Wari Gálvez: Cines de Cuaderno foi lançado em 2016. Naqueles anos, o cinema peruano ainda se dividia entre um cinema de Lima e outro feito em regiões. Com o tempo, embora muitos não pensem assim, essa percepção foi suavizada um pouco. O Cines de Cuaderno pretendia mostrar que havia uma tradição cinematográfica no país, tanto no nível da exibição quanto da produção, que não se limitava apenas a Lima. No livro, narro a evolução dos cinemas da região central do país e traço um perfil histórico dos principais cineastas desde a década de 1940. Ambas as obras estão intimamente ligadas pela intenção de abordar desde o início o tema das salas de cinema. costa, isto é, do interior a Lima e não o contrário.
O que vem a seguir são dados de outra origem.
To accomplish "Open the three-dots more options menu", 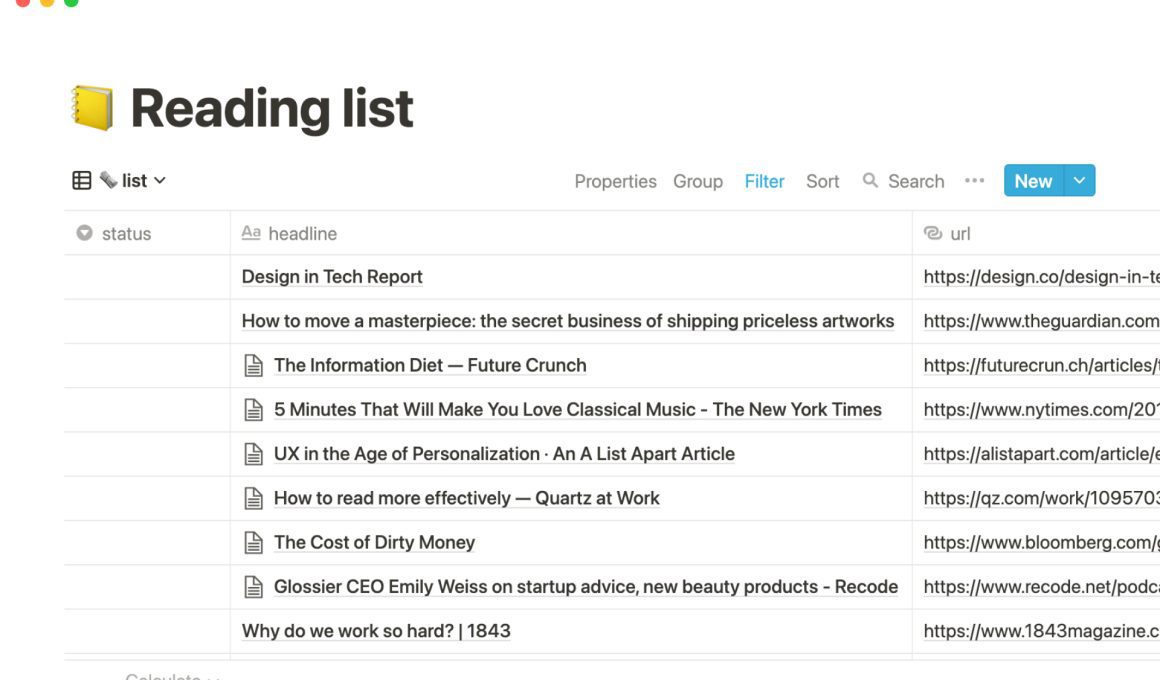I will click(974, 181).
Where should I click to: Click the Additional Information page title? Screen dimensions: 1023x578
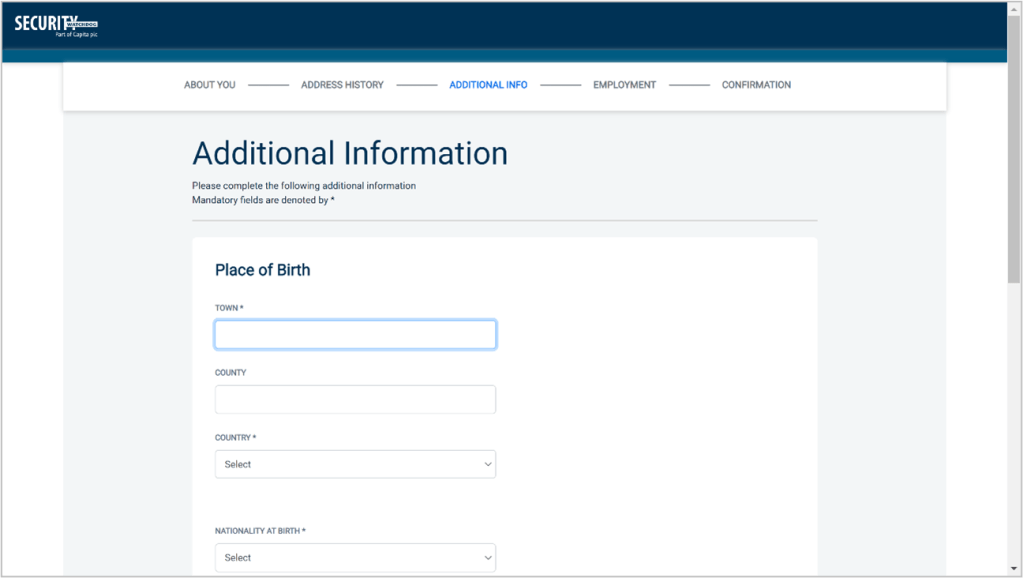350,153
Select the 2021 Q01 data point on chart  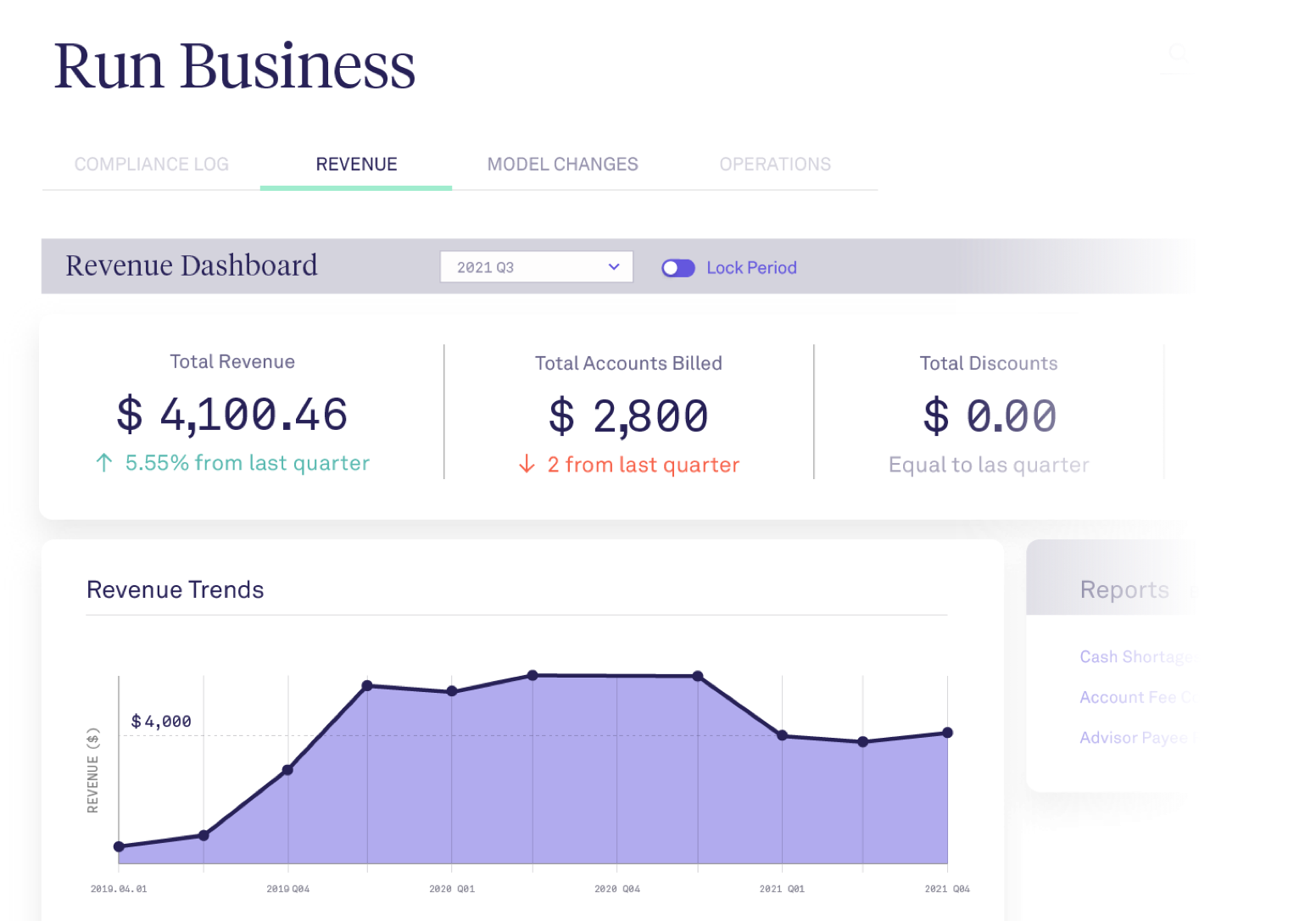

Da mesma forma, têm em comum os nomes Video Cinemas e Cines de Cuaderno, pois concebi ambas as linguagens, escrita e imagem, como ferramentas complementares. Sinto-me atraído pelas conexões entre a linguagem literária e cinematográfica. Ambos se complementam perfeitamente. No entanto, o filme não é uma adaptação em nenhum sentido do meu livro. Ambos seguem caminhos separados e exploram seus próprios limites.
Wari Gálvez | Entrevista
Apostila de Cinema: Seus outros filmes imprimem bastante da cultura andina e do Peru que permanece conectado às suas raízes. É também parte da construção de seu trabalho a relação com temáticas históricas que refletem sobre o território e os antepassados?
Wari Gálvez: Em 2019 co-dirigi com Hebner Cuadros o filme “Prestadito Justo“. Aqui adaptei um conto do escritor Julio César Alfaro Gilbonio, também com o mesmo princípio de dar mais presença ao outro cânone do meu país. Essa relação filme-literatura sempre me assombrou. Muitas vezes, quando leio um conto ou romance, procuro ver se tinha uma versão cinematográfica e, se não consigo encontrar, digo: “porque é que ninguém o fez!” Na verdade, existem poucos filmes de ficção baseados na rica tradição literária do Peru. Infelizmente, nosso cinema nem sempre foi no mesmo ritmo que nossa literatura.